Both Sen. Gaylord Nelson (D. Wis.) and Rep. James Corman (D. Calif.) have trimmed their extensive reform proposals so that they are virtually identical in such deletions. Moreover, both sponsors have indicated that their revised proposals are not expected to receive Congressional consideration at the remainder of the current session, either in the form of hearings or floor debate. Rep. Corman, whose bill is in the House ways and means committee, said he would introduce the revised bill when the 93rd Congress convenes in January.

Rep. Corman said yesterday that he had deleted a section of his bill which called for a “floor on charitable contributions.” This would have permitted “extraordinary amounts” to be deductible from federal income taxes when they exceeded three percent of the taxpayer’s adjusted gross income but “routine contributions to churches and other charities, would not be deductible.” Medical costs below three percent of the taxpayer’s gross income are not deductible under present federal tax laws.

The other section Rep. Corman has withdrawn related to charitable contributions “in the case of estate tax,” which had provided that such a bequest be deductible for real estate tax purposes “only if it is to be used predominantly within the United States or its possessions.” This section said that “under present law, a citizen of the United States can give his entire estate to a church located in Germany or to an orphanage in Israel and no federal estate tax will be imposed on his estate.”

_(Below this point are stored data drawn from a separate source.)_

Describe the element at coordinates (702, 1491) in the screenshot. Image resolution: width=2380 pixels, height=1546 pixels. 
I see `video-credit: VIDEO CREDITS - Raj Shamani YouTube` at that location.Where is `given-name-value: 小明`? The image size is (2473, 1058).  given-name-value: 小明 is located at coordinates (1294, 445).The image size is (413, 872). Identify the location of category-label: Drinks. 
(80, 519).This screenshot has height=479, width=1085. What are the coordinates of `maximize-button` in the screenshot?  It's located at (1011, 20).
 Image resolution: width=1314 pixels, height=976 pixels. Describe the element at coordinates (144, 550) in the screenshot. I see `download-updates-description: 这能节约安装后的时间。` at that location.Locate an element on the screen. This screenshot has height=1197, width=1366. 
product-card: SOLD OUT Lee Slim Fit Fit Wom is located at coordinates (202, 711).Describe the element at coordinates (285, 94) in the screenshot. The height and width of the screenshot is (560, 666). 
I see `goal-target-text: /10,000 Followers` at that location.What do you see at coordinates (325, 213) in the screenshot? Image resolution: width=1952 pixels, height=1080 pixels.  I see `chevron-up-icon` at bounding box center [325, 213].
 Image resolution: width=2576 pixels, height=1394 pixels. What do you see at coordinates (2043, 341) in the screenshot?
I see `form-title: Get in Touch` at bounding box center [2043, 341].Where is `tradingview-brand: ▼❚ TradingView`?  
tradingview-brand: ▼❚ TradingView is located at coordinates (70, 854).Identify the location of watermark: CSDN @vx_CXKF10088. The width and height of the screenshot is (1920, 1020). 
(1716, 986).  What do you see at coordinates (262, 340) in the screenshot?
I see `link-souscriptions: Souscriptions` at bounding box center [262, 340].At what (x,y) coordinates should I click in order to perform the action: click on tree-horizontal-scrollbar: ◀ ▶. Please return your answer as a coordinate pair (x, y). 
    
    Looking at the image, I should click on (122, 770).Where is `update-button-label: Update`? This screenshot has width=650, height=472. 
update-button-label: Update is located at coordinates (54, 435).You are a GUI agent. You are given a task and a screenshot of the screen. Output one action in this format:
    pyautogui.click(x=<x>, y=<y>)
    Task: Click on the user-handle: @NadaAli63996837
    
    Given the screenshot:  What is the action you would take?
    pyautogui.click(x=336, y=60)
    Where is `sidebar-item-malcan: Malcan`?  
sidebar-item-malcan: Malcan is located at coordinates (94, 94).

Sen. Nelson’s bill, which is before the Senate Finance Committee, never had the proposed floor of three percent on charitable contributions. Sen. Nelson has now deleted the provision which would have banned deduction of bequests “predominantly” made to institutions abroad. That was disclosed to the JTA by Paul Offner, Sen. Nelson’s aide on tax legislation. He told the JTA, which has been checking out developments on the Nelson-Corman bills, that the deletions made the two measures “totally similar.”